17 Sep 2022 - 11 Nov 2022

Statement

Peter Blum Gallery is pleased to present an exhibition of new work by Kamrooz Aram entitled, Elusive Ornament at 176 Grand Street, New York. This is the artist’s first solo exhibition with the gallery. There will be an artist’s reception on Saturday, September 17, 2022, from 5 - 7pm. The exhibition runs through November 11, 2022. A new monograph of the artist’s work will coincide with the exhibition.

Elusive Ornament brings together a group of new paintings, collages, and sculptural works that continue Kamrooz Aram’s exploration of the relationship between painting and ornament, and his renegotiation of art historical hierarchies that place the so-called "decorative arts" beneath the fine arts. Working primarily as a painter, over the past decade Aram has expanded his practice to include sculpture and collage, and he has employed wall-painting as a form of exhibition design to unify these various media in his exhibitions.

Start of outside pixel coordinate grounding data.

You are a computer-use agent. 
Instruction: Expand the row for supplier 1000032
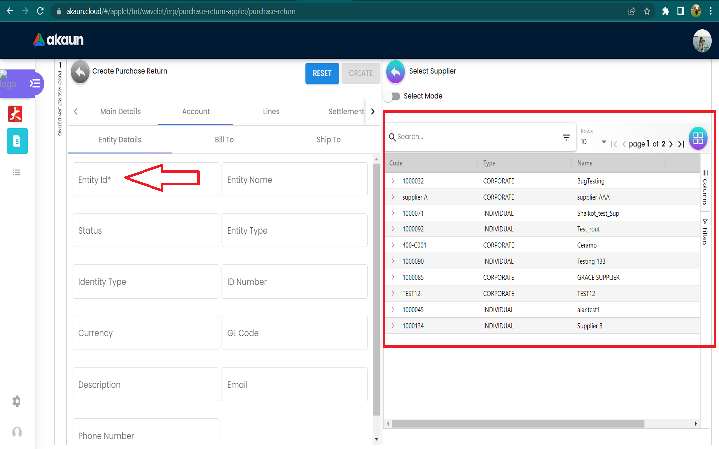point(393,181)
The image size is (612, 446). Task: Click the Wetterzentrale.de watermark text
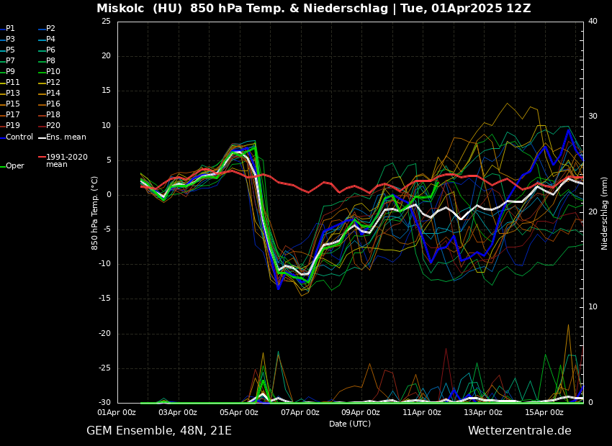(x=519, y=431)
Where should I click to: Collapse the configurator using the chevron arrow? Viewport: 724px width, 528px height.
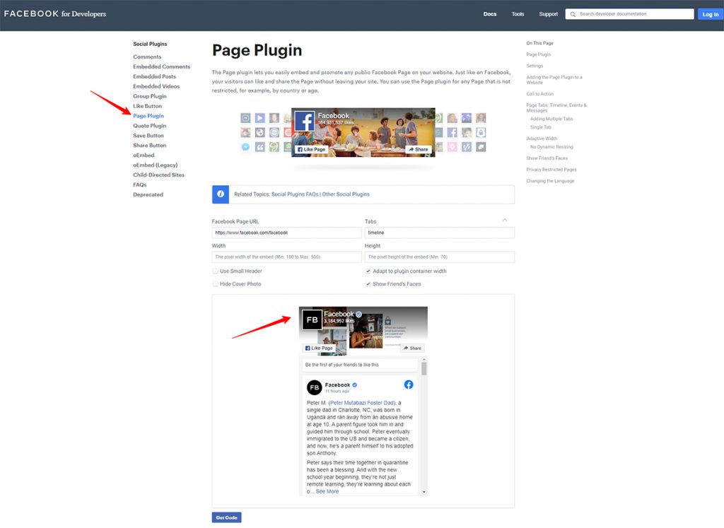pos(505,221)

Included in the exhibition are paintings from the artist’s Arabesque series. Aram uses this vague term both critically and with purpose, inviting viewers to reconsider the art historical canon that has reduced such a wide variety of forms into a single word that refers to the multitude of cultures identified as Arab—the Iranian-American artist himself is often misidentified as Arab. These considerations are echoed in his process: Aram negotiates the composition of his paintings through additive and subtractive mark-making. Each of these paintings begins with a grid upon which the artist draws with oil crayon, wiping down his marks with solvent and rags and redrawing and repainting it until he achieves a desired composition. Through a conflation of figure and ground, Aram creates compositions that are at once ornamentalized, and at the same time resist superfluous form.

In his collages and sculptural works, Aram expands his painting practice to engage the so-called "decorative arts" more directly. Working with a variety of ceramic objects whose origins are obscured, he creates displays that reference the aesthetics of encyclopedic museums such as The Metropolitan Museum of Art in New York. He builds an interdependence between object, mechanisms of display, and painting-as-backdrop, while considering the painted “pedestals” as sculptural paintings that are not merely functional objects. Aram’s collages incorporate the pages of art historical publications into painted compositions in a similar manner as the sculptures, inviting viewers to consider the photographed objects as contemporary images rather than relying purely on a nostalgic veneration of objects from the past.